Gary wrote this wonderful little book for teens, parents, teachers, counselors and pastors in hopes of teaching them the signs and how to help them bring other youth from the brink of deep, deep depression.
Tom had been a normal kid who played baseball very well and had many friends. Around the time he entered high school, he started pulling away from the friends and activities he had previously loved and began feeling "sick" and unable to attend school. He spent more and more time in his room and literally days in bed, and he would have fits of rage during which he would throw things into his walls and ceiling, one day almost shattering his bedroom door. He left the baseball team in anger over criticism by the coach and withdrew from all of his friends. Eventually he came to realize that something was wrong, but he had no control over it. He described it to his parents as "feeling like he was being beaten
from the inside." His sleep patterns changed, he was irritable and angry a lot of the time and was unable to focus on schoolwork, sports or relationships with his friends and families. It was perhaps harder for Gary to watch considering that he was a counselor himself yet unable to reach his own son.

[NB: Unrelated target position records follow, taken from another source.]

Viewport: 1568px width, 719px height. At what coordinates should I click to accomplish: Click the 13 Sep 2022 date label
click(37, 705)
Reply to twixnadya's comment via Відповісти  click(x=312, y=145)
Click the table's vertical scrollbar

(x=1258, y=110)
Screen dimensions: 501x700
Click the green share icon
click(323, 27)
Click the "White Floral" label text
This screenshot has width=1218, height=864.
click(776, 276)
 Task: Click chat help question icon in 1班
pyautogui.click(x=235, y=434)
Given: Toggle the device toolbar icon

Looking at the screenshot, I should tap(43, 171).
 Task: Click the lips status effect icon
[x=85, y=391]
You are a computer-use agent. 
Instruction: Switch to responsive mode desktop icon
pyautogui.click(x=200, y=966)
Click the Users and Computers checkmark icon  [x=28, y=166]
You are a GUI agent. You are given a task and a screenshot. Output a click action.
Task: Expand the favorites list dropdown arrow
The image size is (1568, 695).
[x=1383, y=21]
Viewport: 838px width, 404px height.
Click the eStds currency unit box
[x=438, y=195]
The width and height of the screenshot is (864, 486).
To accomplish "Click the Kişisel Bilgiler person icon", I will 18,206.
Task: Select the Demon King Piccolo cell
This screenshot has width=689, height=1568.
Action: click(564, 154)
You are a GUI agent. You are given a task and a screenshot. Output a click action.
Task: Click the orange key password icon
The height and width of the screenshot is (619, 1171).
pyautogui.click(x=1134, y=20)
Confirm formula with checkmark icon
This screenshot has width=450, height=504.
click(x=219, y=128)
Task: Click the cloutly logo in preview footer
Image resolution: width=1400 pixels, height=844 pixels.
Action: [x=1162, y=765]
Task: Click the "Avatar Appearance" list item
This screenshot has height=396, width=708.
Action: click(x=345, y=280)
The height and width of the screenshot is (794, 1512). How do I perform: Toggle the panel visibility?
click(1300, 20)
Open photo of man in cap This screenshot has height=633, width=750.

Gary also became very concerned that Tom may turn to suicide to stop the pain he was experiencing.
He makes the point that parents need to work "with" their depressed children rather than trying to "fight it" with anger and recriminations. Gary strongly suggests asking your children if you can help them develop a plan for getting through it but not trying to pressure them into feeling better because they have no control over it and feel like greater failures if they cannot meet parent expectations. He also suggests trying to get them into counseling but make sure that you find someone to whom your child can relate and talk. In some cases, medication can help, but that is a big decision that must be made on an individual basis.
Gary and his wife were willing to try some creative and even risky ways of
helping Tom fight his depression and accompanying anxiety, allowing him
to start working at a young age and getting his GED rather than finishing a high school he just could not make himself attend. They bought him a car and encouraged his interest in music, even heavy metal if it made him feel that someone understood his pain.
There are so many strong and hopeful messages in this book to help families get through a child's depression in tact, still spending quality time with other children and not allowing this illness ruin a marriage. Tom is married and doing very well as an adult now, and Gary even describes the wedding that was moved at the last minute due to hurricanes. This wonderful little book speaks of faith and love and hope and a family's decisions to fight to help their child no matter what it took.
It is an inspiration and well worth reading if you have any contact youth who are debilitated by depression.
Copyright 2008 KidsPeace. Reprinted with permission. All rights reserved.
Very good book for parents and teens
Unlike some other books written about teen issues, the author takes you through their personal struggles with their son which really gives the book credibility. I was impressed with the openness of the book and the reality of what teens go through today.
This book describes teen depression and the what families go through upclose and personal. Definitely a book I would recommend to families that think their child may be suffering with depression. It as an easy read and not overwhelming, yet thorough.